EDITORIAL

Versipelostatin: Unfolding an Unsweetened Death

Edward A. Sausville

Correspondence to: Edward A. Sausville, MD, PhD, Greenebaum Cancer Center, University of Maryland, 22 S. Greene St., Baltimore, MD 21201 (e-mail: esausville{at}umm.edu)

The classical basis for successful cancer chemotherapeutic regimens has been the induction of tumor shrinkage, or response, in animal models of cancer, usually mice bearing syngeneic or xenografted human tumors. Historically, agents that had activity in a high proportion of such models had a statistically increased likelihood of demonstrating value in Phase II clinical efficacy trials in humans (1).

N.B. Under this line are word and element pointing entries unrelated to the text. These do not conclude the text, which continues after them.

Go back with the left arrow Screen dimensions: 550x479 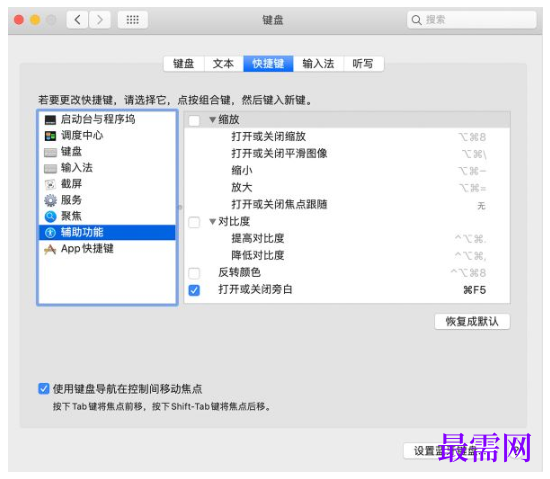[x=78, y=20]
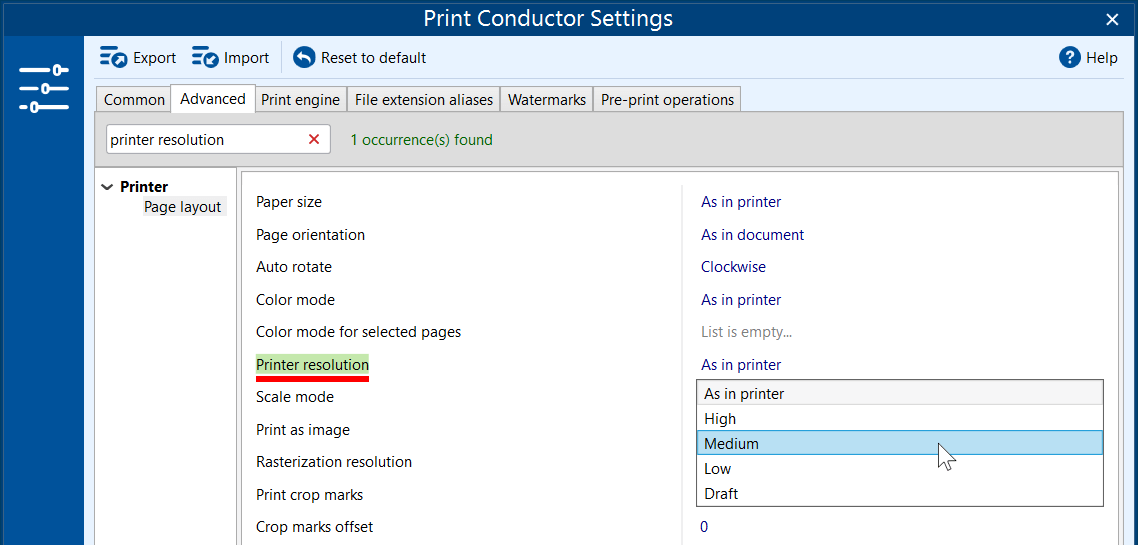The width and height of the screenshot is (1138, 545).
Task: Choose Medium from resolution dropdown list
Action: pyautogui.click(x=731, y=444)
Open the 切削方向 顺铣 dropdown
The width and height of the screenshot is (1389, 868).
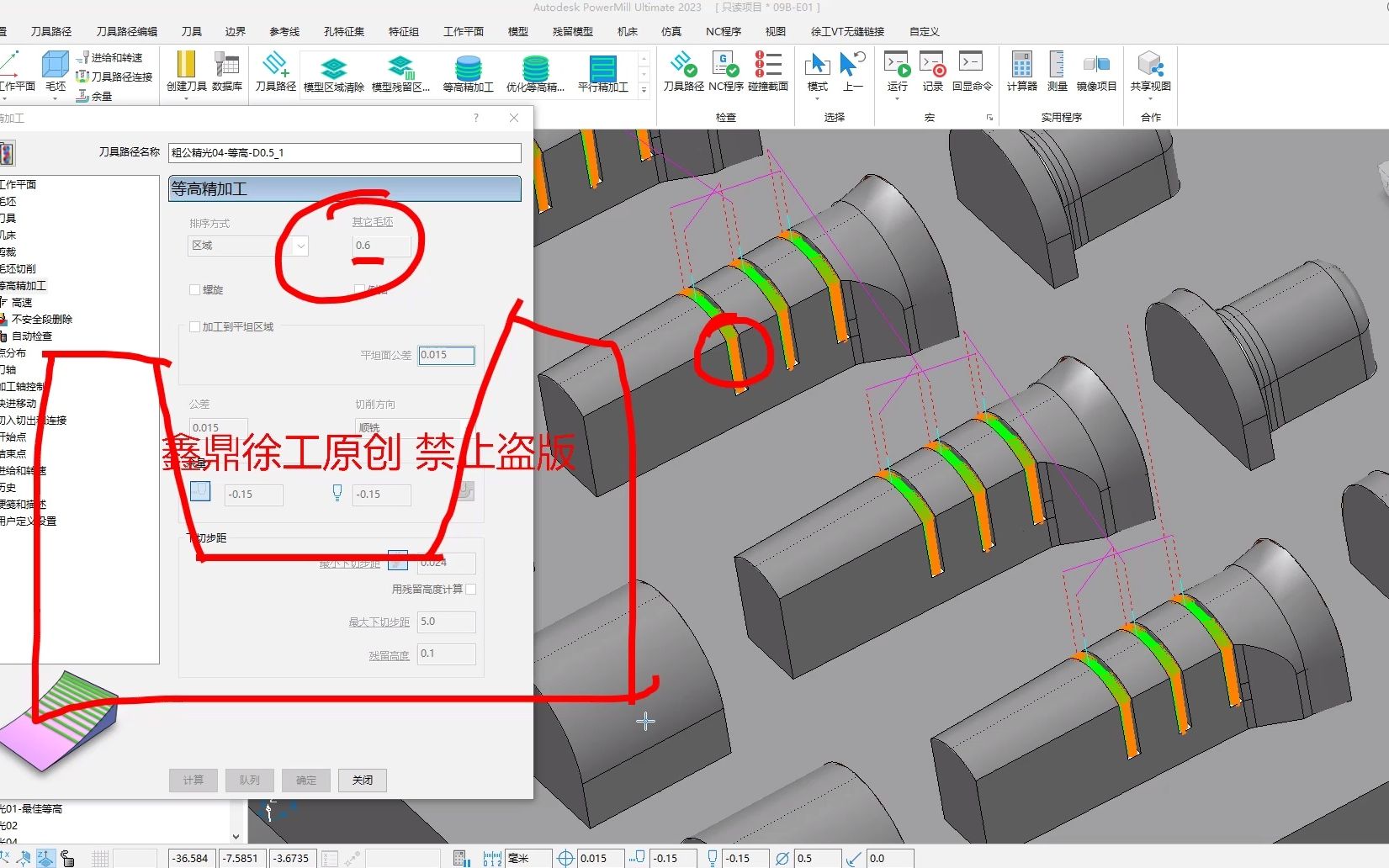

Based on such behavior, Phase III trials could be planned to assess utility in prolonging survival. The antiproliferative mechanisms of successful conventional cytotoxic compounds in most cases ultimately involve apoptosis, or programmed cell death, with concomitant decrease in clonogenic potential of cells from treated tumors.

During the past 15 years, a number of cellular pathways leading to tumor cell apoptosis have been defined. DNA-damaging agents appear capable of activating a range of proapoptotic cellular responses (2). For example, in cells with an intact p53 tumor suppressor gene, DNA damage is sensed by pathways initiated by DNA-dependent protein kinase, ataxia and telangiectasia–mutated (ATM) kinase, and ataxia telangiectasia–related (ATR) kinase, depending on the nature of the damage. The p53 protein is then phosphorylated and activated, whereupon it has several proapoptotic transcriptional effects, including increases in expression of PUMA and noxa. These proteins in turn modulate the mitochondrial threshold for release of the caspase activators APAF1 and cytochrome c, which are also regulated by the bcl2-related families of pro- and antiapoptotic proteins.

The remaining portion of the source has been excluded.